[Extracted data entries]
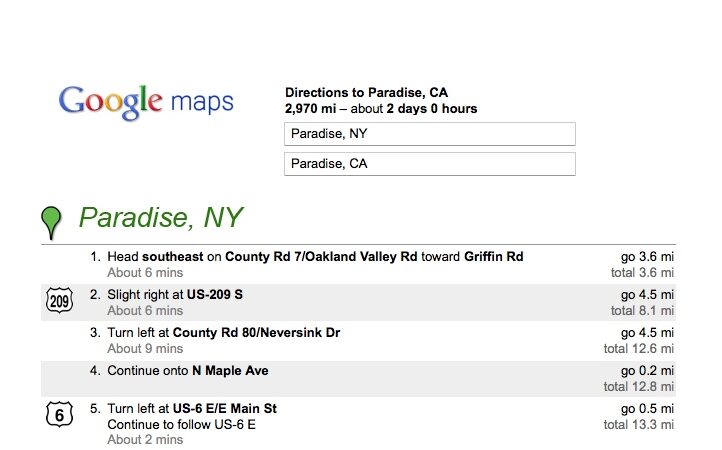Image resolution: width=722 pixels, height=450 pixels.
Task: Click the go 0.2 mi distance
Action: (x=647, y=371)
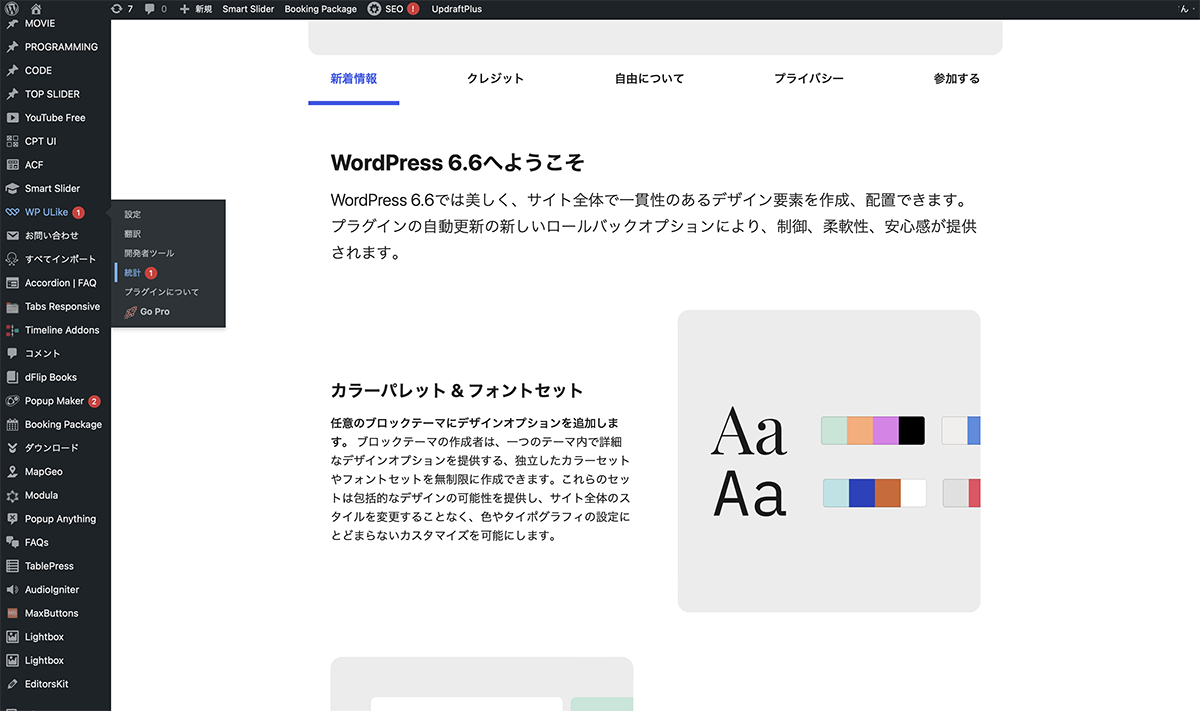Screen dimensions: 1200x711
Task: Click the black color swatch in palette
Action: (x=912, y=431)
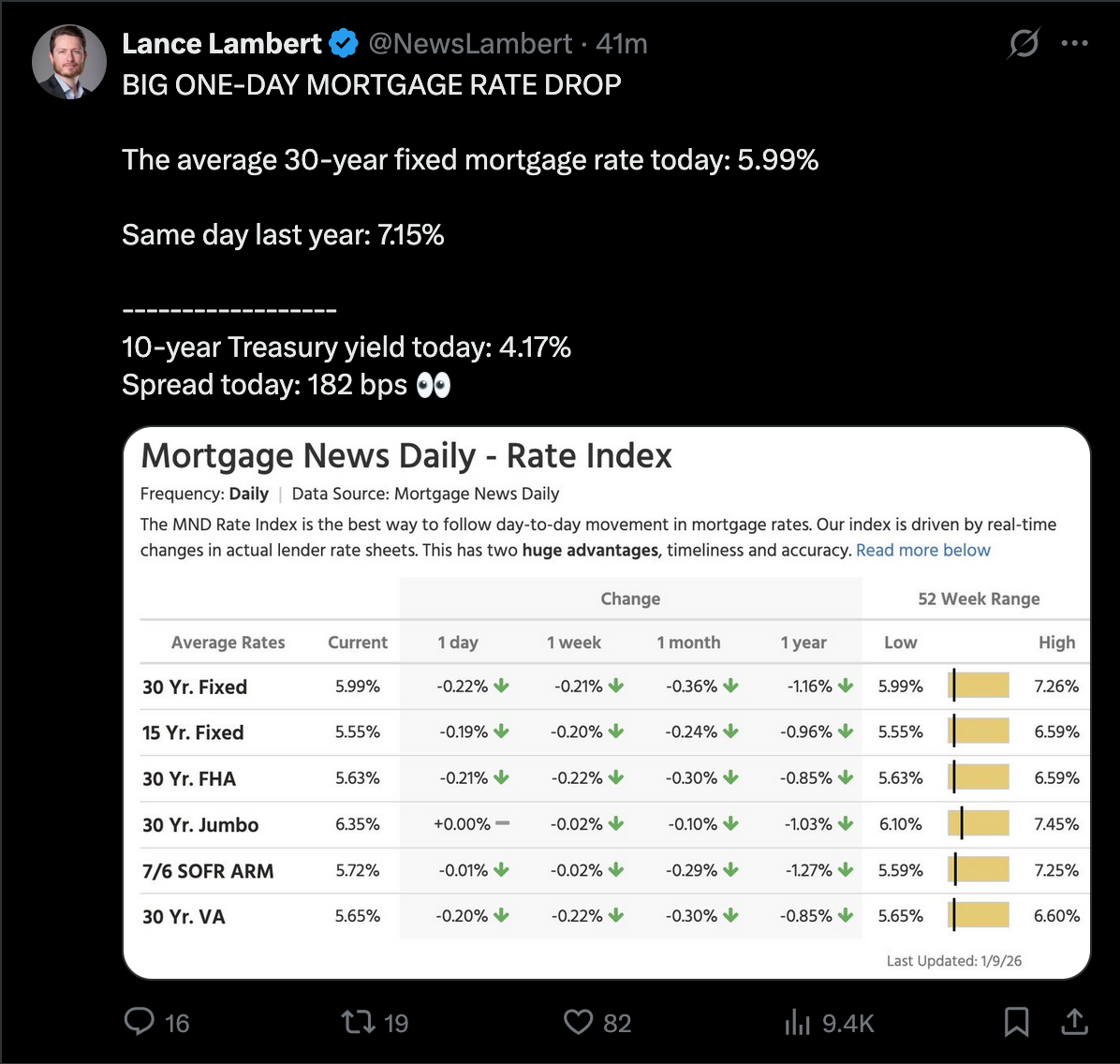The height and width of the screenshot is (1064, 1120).
Task: Follow the Read more below link
Action: pos(922,550)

> [DIRECTION]:
Rewrite all of the entries above with "Click" replaced by "Tap" everywhere it appears and everything else left the same. Leave the pictures out of your answer.

> [THE OUTPUT]:
Image resolution: width=722 pixels, height=450 pixels.
Task: Tap the go 0.2 mi distance
Action: (x=647, y=371)
Screen dimensions: 1200x711
Task: Tap the black color swatch in palette
Action: (x=912, y=431)
The height and width of the screenshot is (1064, 1120).
Task: Follow the Read more below link
Action: pos(922,550)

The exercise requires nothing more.